Duncan’s fingers bit into the top of the couch. She was still pissed. And fucking with his head. Brutally. He fought with his anger.
“I’ve been playing with a short text that could be inserted,” she went on. “Something like ‘only empty hands and a full heart shall pass through the wall of flames unburned’. This way, it’s not just cleverness that wins the game. It’s faith, and courage. And love.”
“It would make the game impossible to win,” Duncan said.
“That’s not true for everyone,” Nell replied. “Just for you.”
A muscle pulsed in Duncan’s jaw. “What are you saying, Nell? No symbolism, no bullshit. Could I have it in plain English, just this once?”
Nell wrapped her arms around herself, shivering. “I think we understand each other perfectly,” she said quietly.
He circled the couch and sat down next to her. This was probably futile, given her unapproachable mood, but he had to get it off his chest. “You’re cold,” he said, grabbing the afghan off the couch. He wrapped it around her. “I don’t want to talk about the game right now. We need to talk about us. I’ve been thinking.”
“Me, too,” Nell said quietly.
“I’ve decided that the best thing would be for us to get married.”
Dead silence greeted that statement. Her eyes were huge and startled. “What?” she squeaked.
Duncan cracked his knuckles uneasily. “I was thinking about the situation after you went to sleep. And I decided that—”
“You decided?” Her voice was deceptively calm.
Duncan paused, sensing a pitfall. “Well, uh, of course your agreement is crucial to the plan,” he said cautiously.
“So I should hope,” Nell murmured.
“After I explain my reasoning to you, you’ll see that it would be the best thing for both of us.”
“Oh, really.”
Nell’s voice sounded strange, almost strangled.
“Yes. Let me explain.” He presented his analysis, during which Nell was ominously silent. The chill in his gut was a lump of ice by the time he concluded his well-balanced, watertight, foolproof argument.
Nell tugged the afghan around herself and looked into his eyes. “Do you love me, Duncan?”

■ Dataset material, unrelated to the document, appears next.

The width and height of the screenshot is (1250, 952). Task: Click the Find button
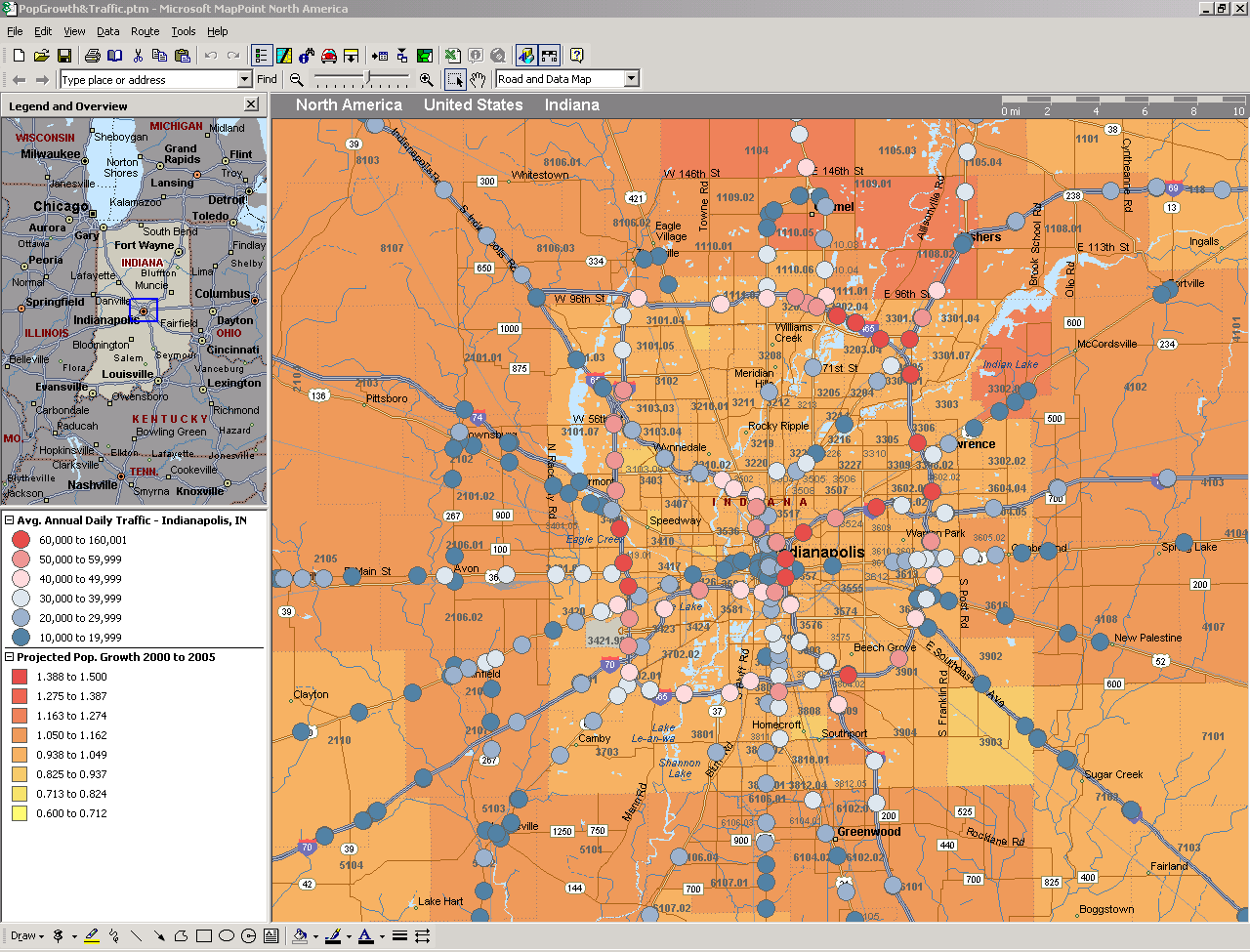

He closed his eyes, sighing. Aw, fuck. She had to say it. She just had to insist. “Goddamn it, Nell,” he snapped, “that’s not the point.”
Nell shook her head. “I think it is the point,” she replied. “In fact, I think it’s the only point.”

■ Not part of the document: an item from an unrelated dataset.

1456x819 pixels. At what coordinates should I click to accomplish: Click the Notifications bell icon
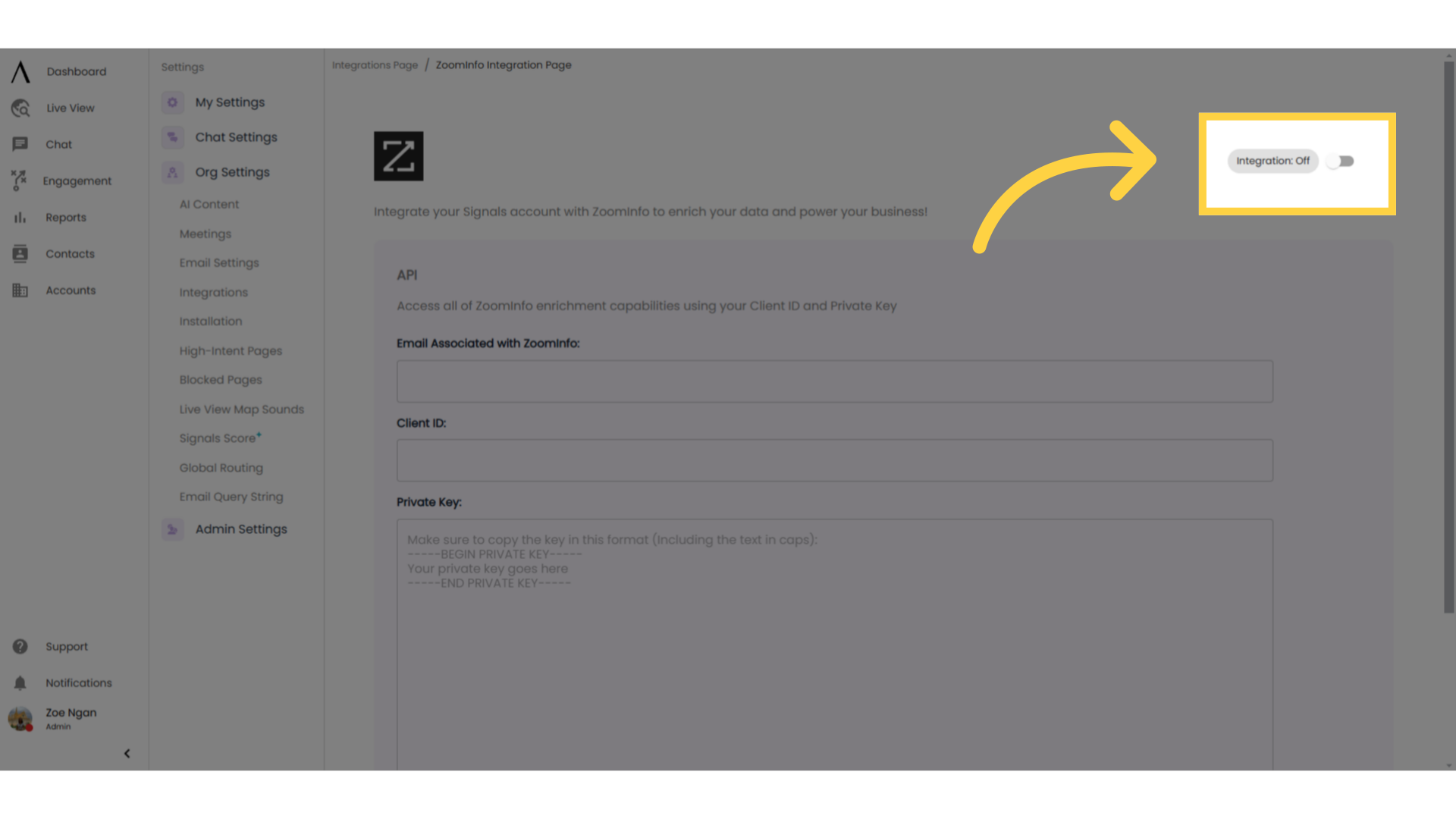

“Marriage is about partnership. Trust. The long haul. Not a bunch of stupid platitudes that don’t mean a goddamn thing! If I had you on staff full-time, we could—”
“Duncan, I’ve studied for years for my advanced degree. I want to teach literature,” Nell said quietly. “It’s what I’ve always wanted.”
Duncan threw up his hands in disgust. “You’re being deliberately difficult. Tell me what you’d make as a professor. I’ll top it.”
“If I wanted money, I would’ve gone to business school.”
“We’re straying from the issue,” he ground out. “We’re good together. If you would let go of your lofty romantic ideas—”
“Marriage is not a merger. Love is not a stupid platitude. If I was as detached and cool as you are, it might work. But I’m not.” Her voice faltered for a moment. “I’m in love with you,” she finished, softly.
Love. Jesus, all he wanted was to be honest with her, to be fair. Not to lie or manipulate her with falsehoods. And this was what he got. His chest felt like it was in a trash compactor. Getting squished, smaller and smaller, into something as cold and hard as a diamond.
Nell rewrapped the afghan around herself. “And the worst part of this is that I think you love me, too, but you can’t or won’t see it.”
“Don’t tell me how I feel. I’m not talking about feelings. I’m talking about real things, concrete things. Commitment, fidelity, protection, everything I have. And children, too, if you want them. I thought that if you cared for me at all, you’d be pleased.”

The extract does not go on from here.